As a litigator I would be the first to discourage a client from rushing into legal action. This may seem strange, but the court rules very much encourage this approach. Court action should be a last resort. Many (I suspect the majority) of disputes get nowhere near a court. The reason for this is that before you bring a claim you have to take a number of steps, including:

  • Giving a debtor a clear opportunity to pay up before issuing a claim; and
  • Writing a letter confirming how much you are claiming, what you are claiming for, what efforts you have already made, giving warning that you will make a claim and giving a reasonable deadline (usually at least 14 days).*
  • As of April 2012 parties may have to mediate before a final hearing.

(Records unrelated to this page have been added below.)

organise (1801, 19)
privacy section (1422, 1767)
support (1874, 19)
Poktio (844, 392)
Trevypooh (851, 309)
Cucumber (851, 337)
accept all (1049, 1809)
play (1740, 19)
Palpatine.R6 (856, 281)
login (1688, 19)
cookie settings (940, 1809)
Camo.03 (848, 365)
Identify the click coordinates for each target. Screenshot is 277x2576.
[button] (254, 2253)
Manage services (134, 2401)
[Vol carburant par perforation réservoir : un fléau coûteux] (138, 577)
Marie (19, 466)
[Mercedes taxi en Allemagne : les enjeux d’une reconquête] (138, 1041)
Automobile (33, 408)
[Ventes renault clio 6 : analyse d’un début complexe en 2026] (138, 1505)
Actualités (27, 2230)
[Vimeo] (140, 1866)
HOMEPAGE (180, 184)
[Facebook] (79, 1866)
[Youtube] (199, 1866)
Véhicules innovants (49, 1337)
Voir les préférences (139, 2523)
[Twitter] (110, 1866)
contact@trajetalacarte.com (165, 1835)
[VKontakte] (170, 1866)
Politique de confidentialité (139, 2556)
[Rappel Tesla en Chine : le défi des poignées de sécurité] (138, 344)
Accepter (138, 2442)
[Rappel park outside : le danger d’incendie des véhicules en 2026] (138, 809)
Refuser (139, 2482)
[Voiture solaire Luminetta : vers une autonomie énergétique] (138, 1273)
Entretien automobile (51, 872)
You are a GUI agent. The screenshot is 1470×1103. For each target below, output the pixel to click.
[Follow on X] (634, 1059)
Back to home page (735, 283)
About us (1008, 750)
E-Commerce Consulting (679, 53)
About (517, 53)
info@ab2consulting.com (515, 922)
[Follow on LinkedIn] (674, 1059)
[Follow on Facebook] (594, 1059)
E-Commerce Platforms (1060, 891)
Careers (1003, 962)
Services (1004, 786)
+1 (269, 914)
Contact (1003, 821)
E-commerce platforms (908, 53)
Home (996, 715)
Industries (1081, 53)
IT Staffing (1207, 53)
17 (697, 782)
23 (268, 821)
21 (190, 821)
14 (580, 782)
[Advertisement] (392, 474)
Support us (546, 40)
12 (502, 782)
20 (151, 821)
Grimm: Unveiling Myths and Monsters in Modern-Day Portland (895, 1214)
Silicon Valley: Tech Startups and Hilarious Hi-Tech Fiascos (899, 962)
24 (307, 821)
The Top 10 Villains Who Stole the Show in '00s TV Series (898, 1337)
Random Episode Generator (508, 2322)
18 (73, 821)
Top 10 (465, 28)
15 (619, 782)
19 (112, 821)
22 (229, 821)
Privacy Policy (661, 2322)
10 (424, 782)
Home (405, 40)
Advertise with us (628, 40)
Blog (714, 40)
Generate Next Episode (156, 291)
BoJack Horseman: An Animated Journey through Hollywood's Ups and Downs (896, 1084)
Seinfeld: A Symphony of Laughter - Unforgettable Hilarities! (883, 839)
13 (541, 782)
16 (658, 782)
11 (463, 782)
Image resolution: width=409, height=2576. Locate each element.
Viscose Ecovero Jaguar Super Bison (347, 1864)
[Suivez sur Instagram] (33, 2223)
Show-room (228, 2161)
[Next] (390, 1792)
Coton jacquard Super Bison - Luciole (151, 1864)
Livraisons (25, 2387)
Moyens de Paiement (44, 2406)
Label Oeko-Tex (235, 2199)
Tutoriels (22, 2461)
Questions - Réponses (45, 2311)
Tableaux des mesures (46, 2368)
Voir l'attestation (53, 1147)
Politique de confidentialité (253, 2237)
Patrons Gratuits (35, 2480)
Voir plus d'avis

Mediation is normally an informal process whereby a trained third party (mediator) helps to clear up misunderstandings, highlight concerns and help the parties reach a resolution.

All of these steps are designed to help the parties avoid full-blown litigation, and there are a lot of reasons why this is a good idea.

One reason can be that the person or company you want to sue cannot pay. This may happen if they are being made bankrupt, are unemployed or have existing county court judgments against them. With these types of defendants, any type of legal action is likely to be pointless. Assuming the defendant does not fall into this category, you have defendants that will not pay. These types of defendants may lose the case, but even with a judgment against them, you may have to force them to pay by taking further legal action (known as enforcement action). If enforcement is necessary, then it will add cost and time. If legal action is necessary, then it may take a considerable amount of time to obtain judgment, so you have to be prepared for the long haul. Perhaps most importantly, there is the cost of pursuing an action through the courts. We considered in an earlier journal article, Changes Afoot for Small Claims, that legal costs in small claims can easily exceed the amount in dispute. Bearing all this in mind, we have listed several tips on how to approach a potential claim that all, whether they are lawyers or laymen, should follow.

How to approach a potential claim:

  • Make sure everything is in writing. File letters and keep notes.
  • Give the other side 30 days’ written notice of your intention.
  • Be sure of your legal grounds. It is not advisable to bring an action if you are fairly uncertain of success. If you keep bringing unreasonable claims, you may find yourself deemed a “vexatious litigant” and effectively barred from bringing further claims.
  • Never threaten what you cannot or do not intend to do. If you threaten to file a claim, be prepared to do so. If you have given a 30-day warning, show you mean business by starting action immediately after the warning expires.
  • Keep records of all costs incurred. You can claim back some costs even in small claims, and in exceptional circumstances you can claim some compensation for your time.
  • If you are not sure on a point of procedure, you can ask the court staff, but bear in mind that they cannot advise you on legal matters.

If you follow this approach, then you will be better organised and more capable of negotiating a settlement with a potential defendant, and if all else fails and a claim must be issued, then you will have complied with the rules of the court.

* If you have completed the Litigation module of the Diploma course, you will already have an example of a letter before action which you can adapt to suit your own needs.